++++ Available records
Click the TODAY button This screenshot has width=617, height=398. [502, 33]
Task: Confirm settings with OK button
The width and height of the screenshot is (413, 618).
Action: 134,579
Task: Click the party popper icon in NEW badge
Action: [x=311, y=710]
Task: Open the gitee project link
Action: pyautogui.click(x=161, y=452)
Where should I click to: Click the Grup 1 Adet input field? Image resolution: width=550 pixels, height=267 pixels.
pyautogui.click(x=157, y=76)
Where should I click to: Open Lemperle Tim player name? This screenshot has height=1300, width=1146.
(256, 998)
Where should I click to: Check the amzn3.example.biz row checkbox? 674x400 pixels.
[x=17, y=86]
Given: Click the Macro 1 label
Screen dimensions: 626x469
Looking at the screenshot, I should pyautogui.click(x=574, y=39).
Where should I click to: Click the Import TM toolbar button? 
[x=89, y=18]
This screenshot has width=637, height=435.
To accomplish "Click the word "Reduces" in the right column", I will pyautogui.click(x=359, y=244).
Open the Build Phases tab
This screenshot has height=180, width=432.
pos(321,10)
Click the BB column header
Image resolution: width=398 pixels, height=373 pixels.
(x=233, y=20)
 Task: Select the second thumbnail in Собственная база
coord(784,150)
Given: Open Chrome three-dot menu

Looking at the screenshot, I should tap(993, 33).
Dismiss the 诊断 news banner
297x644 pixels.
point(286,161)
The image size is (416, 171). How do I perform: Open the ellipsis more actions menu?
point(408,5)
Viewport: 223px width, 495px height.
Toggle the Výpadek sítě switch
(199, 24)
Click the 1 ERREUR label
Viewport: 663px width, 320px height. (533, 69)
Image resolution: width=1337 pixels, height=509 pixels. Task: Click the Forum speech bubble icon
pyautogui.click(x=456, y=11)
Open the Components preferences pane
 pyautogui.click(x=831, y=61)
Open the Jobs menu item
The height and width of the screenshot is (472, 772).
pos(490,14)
++++++++
- Your goal: Convert all of the records above into a numbered list with one line per item, and leave out any blank lines.

- Solution:
1. Click the TODAY button This screenshot has width=617, height=398. [502, 33]
2. Task: Confirm settings with OK button
3. The width and height of the screenshot is (413, 618).
4. Action: 134,579
5. Task: Click the party popper icon in NEW badge
6. Action: [x=311, y=710]
7. Task: Open the gitee project link
8. Action: pyautogui.click(x=161, y=452)
9. Where should I click to: Click the Grup 1 Adet input field? Image resolution: width=550 pixels, height=267 pixels.
10. pyautogui.click(x=157, y=76)
11. Where should I click to: Open Lemperle Tim player name? This screenshot has height=1300, width=1146.
12. (256, 998)
13. Where should I click to: Check the amzn3.example.biz row checkbox? 674x400 pixels.
14. [x=17, y=86]
15. Given: Click the Macro 1 label
16. Screen dimensions: 626x469
17. Looking at the screenshot, I should pyautogui.click(x=574, y=39).
18. Where should I click to: Click the Import TM toolbar button? 
19. [x=89, y=18]
20. This screenshot has width=637, height=435.
21. To accomplish "Click the word "Reduces" in the right column", I will pyautogui.click(x=359, y=244).
22. Open the Build Phases tab
23. This screenshot has height=180, width=432.
24. pos(321,10)
25. Click the BB column header
26. Image resolution: width=398 pixels, height=373 pixels.
27. (x=233, y=20)
28.  Task: Select the second thumbnail in Собственная база
29. coord(784,150)
30. Given: Open Chrome three-dot menu
31. Looking at the screenshot, I should tap(993, 33).
32. Dismiss the 诊断 news banner
33. 297x644 pixels.
34. point(286,161)
35. The image size is (416, 171). How do I perform: Open the ellipsis more actions menu?
36. point(408,5)
37. Viewport: 223px width, 495px height.
38. Toggle the Výpadek sítě switch
39. (199, 24)
40. Click the 1 ERREUR label
41. Viewport: 663px width, 320px height. (533, 69)
42. Image resolution: width=1337 pixels, height=509 pixels. Task: Click the Forum speech bubble icon
43. pyautogui.click(x=456, y=11)
44. Open the Components preferences pane
45.  pyautogui.click(x=831, y=61)
46. Open the Jobs menu item
47. The height and width of the screenshot is (472, 772).
48. pos(490,14)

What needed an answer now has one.